Three days after Oklahoma’s state superintendent, Ryan Walters, directed every teacher in the state’s public schools to teach the Bible this summer, he walked onstage to a standing ovation.
“We’re incredibly proud to be the first state in the country to put the Bible back in the classrooms,” Mr. Walters told the crowd at Sheridan Church, a large evangelical congregation in Tulsa.
The church’s pastor, Jackson Lahmeyer, who leads the national network Pastors for Trump, also hailed the new rule. “We are seeing a miracle take place in our state,” he said, comparing Mr. Walters’s mandate to the end of Roe v. Wade. “Just know that in our books, you’re a hero, man.”
Mr. Walters said when he announced the directive that “immediate and strict compliance is expected” for the 2024-25 school year. But as schools open around Oklahoma this month, there’s little evidence that the Bible’s presence is any changed from last year, or the year before. No Bibles appear to have been purchased, and no curriculum changes have been announced.

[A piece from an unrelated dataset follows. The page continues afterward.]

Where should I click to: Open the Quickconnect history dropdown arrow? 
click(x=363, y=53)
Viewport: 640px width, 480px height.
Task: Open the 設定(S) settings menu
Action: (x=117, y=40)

Some teachers said they had received no additional guidance from their districts, no new materials and no indication that they should teach differently. Many administrators across the state have said publicly that they will not comply, or that they will not change their curriculums; others have said only that they are still examining the new guidelines. Over the summer, at least eight of the state’s largest districts made public statements indicating they had no immediate plans to alter their curriculums.
“Without a direct plan, nobody feels obligated to do anything,” especially spending taxpayers’ money on purchasing new supplies, said Stacey Woolley, the president of the school board in Tulsa, the state’s largest district. “It’s largely propaganda.”